Você pode tentar movimentos de vai e vem,, pequenos círculos e até uns tapinhas leves.

Faça com que a vizinhança entre na dança—lembre-se que o clitóris tem nervos e curvaturas sensíveis em torno dele, então explore sempre ao redor. Sempre confira com seu(a) parceiro(a) se a brincadeira está gostosa. 

5. Use pressão, outras partes do corpo, brinquedos e vibração.

Quando a maioria das pessoas estão excitadas, elas ficam molhadas, o que pode fazer com que a estimulação seja mais confortável, mais gostosa. 

6. Considere o auxílio de lubrificante sexual.

Nós acreditamos no poder do lubrificante.

7. Você pode estimular o clitóris desde dentro também, com o pênis ou vibradores.

Nem tudo mundo vai sentir o maior tesão do mundo ou alcançar orgasmos o tempo todo durante o sexo ou a masturbação—e não há nenhum problema nisso.

A coisa mais importante é você aproveitar o momento. Se você não está se divertindo, não precisa seguir em frente.

Pesquisa sobre o clitóris e o ponto G

O clitóris – em sua anatomia e função – é um tópico altamente discutido (1). Tabus sobre a discussão do prazer e sexualidade da mulher contribuíram para a falta de pesquisa nessa área. Mas, à medida que tabus são quebrados, mais pesquisas vão fornecer futuras explicações e compreensão sobre o clitóris.
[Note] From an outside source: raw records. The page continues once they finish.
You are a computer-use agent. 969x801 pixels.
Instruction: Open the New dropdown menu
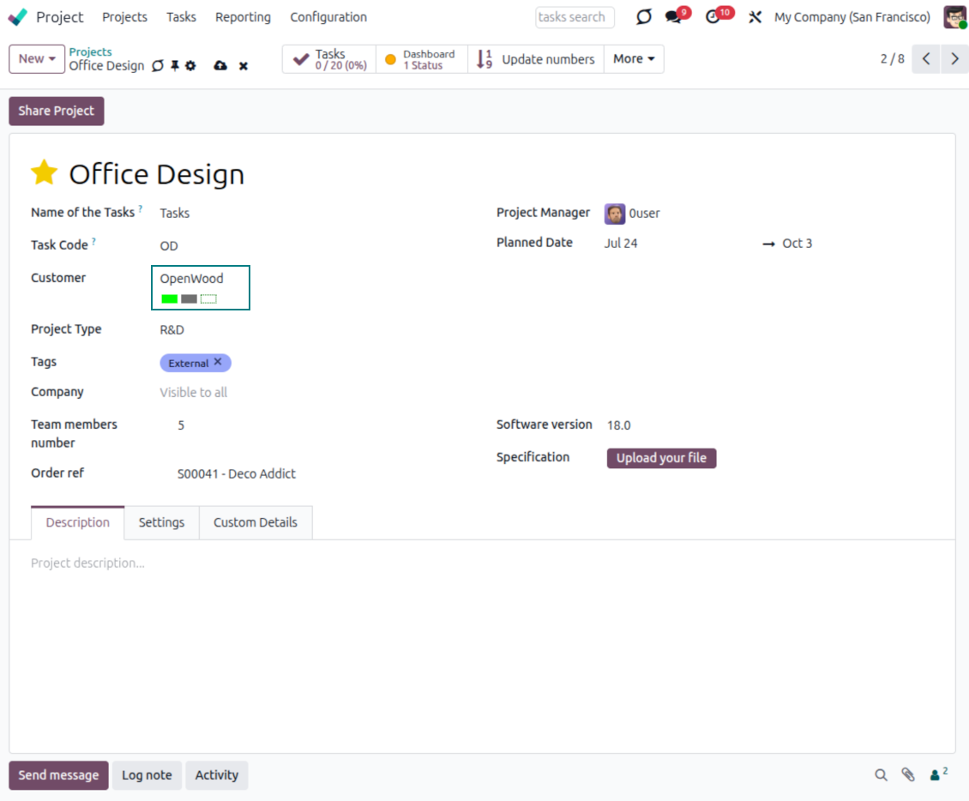pos(36,58)
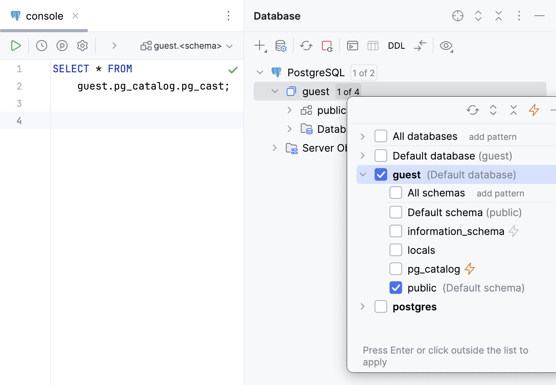Image resolution: width=556 pixels, height=385 pixels.
Task: Collapse all nodes in the schemas popup
Action: coord(513,110)
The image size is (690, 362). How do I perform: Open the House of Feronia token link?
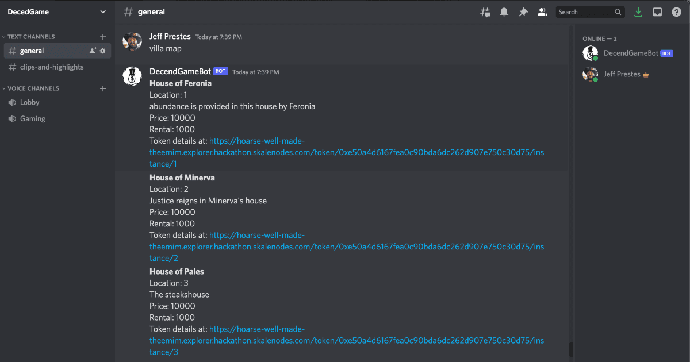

Uma mão segurando um celular com o Clue app aberto

Use o Clue app para acompanhar mudanças no seu desejo sexual

A existência ou função do ponto G não é 100% esclarecida. Algumas pesquisas afirmam que ele pode ser associado com a ejaculação feminina (conhecida em inglês como “*squirting*”) (10,11).

Outras pesquisas sugerem que o ponto G não é necessariamente uma entidade física em si, mas em vez disso é um lugar onde os lados dos bulbos vestibulares do clitóris encostam na parte anterior da parede da vagina (12).

Isso sugere que o “orgasmo vaginal” possa na verdade ainda estar conectado com o clitóris – cada impulso durante a penetração vaginal ou contração dos músculos pélvicos – pode estimular o clitóris (1,2,12).

O tamanho do clitóris

Tanto a parte externa do clitóris, como a glande clitoriana e seu prepúcio, podem variar de tamanho de pessoa pra pessoa.

A exposição a androgênios durante qualquer etapa da vida, incluindo o desenvolvimento intrauterino, a infância e a idade adulta, pode fazer com o que o clitóris aumente de tamanho (13). Se denomina clitoromegalia a condição de um clitóris que é grande o suficiente para ser considerado anormal.

O pênis e o clitóris têm a mesma origem

O pênis e o clitóris têm a ver um com o outro em termos de estrutura. Na verdade, eles se originaram do mesmo tecido embrionário (tecido de desenvolvimento) (5).

Na oitava semana do desenvolvimento fetal, o cromossomo Y no DNA masculino vai ativar a diferenciação do tecido genital para desenvolver um pênis, no lugar de um clitóris (3-5). Muitas das partes do clitóris são semelhantes ao pênis, mas se diferenciam em formato e tamanho e são localizadas em diferentes partes.

Seria o clitóris um pênis pequeno – ou o pênis um clitóris gigante?

Alcançar um orgasmo é diferente para cada corpo. Experimentar com a masturbação ou com diferentes posições sexuais, além de alguma paciência, pode te ajudar a descobrir o que funciona melhor para você.

Artigo originalmente publicado em 22 de fevereiro de 2018.